On Friday Janice had lit the Shabbas candles and said the prayer in the presence of our Christian hosts and their friends. Most had spent years in the Congo as doctors or nurses or other critical professions in a nation lacking the basic expertise among their own nationals. What makes a women spend twenty years creating a school of nursing in the Congo? Why would another from Great Britain create with her Congolese husband a hospital and service center for patients often at risk of death from normally benign diseases ? These are just two of the women of valor that we have been privileged to meet.
Of course, most of the women of valor are themselves Congolese born. Their commitment to their nation and the welfare of its people are reflected each day. The young physician who is responsible for treating patients with the HIV virus, many with full blown AIDS, often due to sexual violence, was a no nonsense example of the strength of women here.
Listening to two women, the victims of horrible atrocities, tell their tragic stories of abuse has been shared by my fellow travelers in their blog. But I watched the counselor, who provides psychosocial support to a woman beaten, raped, horribly scarred by a conscious effort to burn her alive, and left for dead, quietly sit and hold the hand of her young “client”. This too is a woman of valor who daily is a human life support to those who have suffered beyond anything experienced by any of us.

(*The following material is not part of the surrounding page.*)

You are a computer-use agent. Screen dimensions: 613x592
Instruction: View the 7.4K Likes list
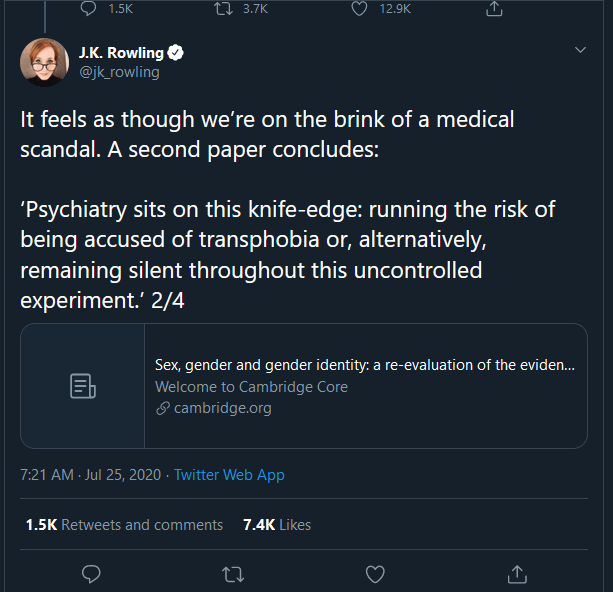click(277, 525)
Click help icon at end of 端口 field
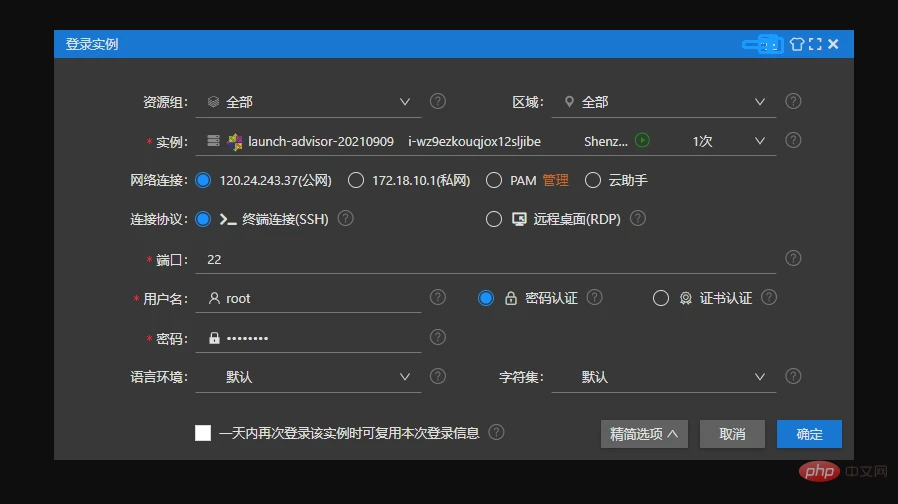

And there is the director of operations at one of the human service agencies providing a range of care for men, women and children who would never survive the cruelties of this place without that lifeline. This morning she sat in front of me in a church service we were invited to attend. It was a joyous morning where our Jewish delegation was welcomed and the congregation expressed their thanks in song and dance for the small things which most of us take for granted. I watched her smile broadly at the rows of young children sharing plastic chairs as their mothers celebrated life. These children of serious ill and abused mothers in her charge are a symbol of her daily work.
Among others in attendance was her colleague who took us out to a village twenty miles outside of the city in which we are staying. This woman of valor introduced us to women in a safe house, who through her efforts have been removed from abusive environments. Additionally she introduced us to midwives, who in a creative project have started an agricultural collective for expectant mothers so they could receive proper medical care and a degree of independence in a society in which women are often objects for abuse. Watching her and the women she has mobilized it is hard not to be moved by these women of valor.
Finally as we spent another exhausting day traveling to distant places on non-existent roads in often dangerous areas due to the constant state of war, I could not help but be moved by the women from Jewish World Watch who are leading this extraordinary journey: Janice, Naama and Diana. Our community is blessed to have women of valor, who are prepared to take the time to come to this faraway and sad land to learn and to meet their Congolese counterparts and who are determined to return to Los Angles to mobilize our community to action on behalf of the women of the Congo.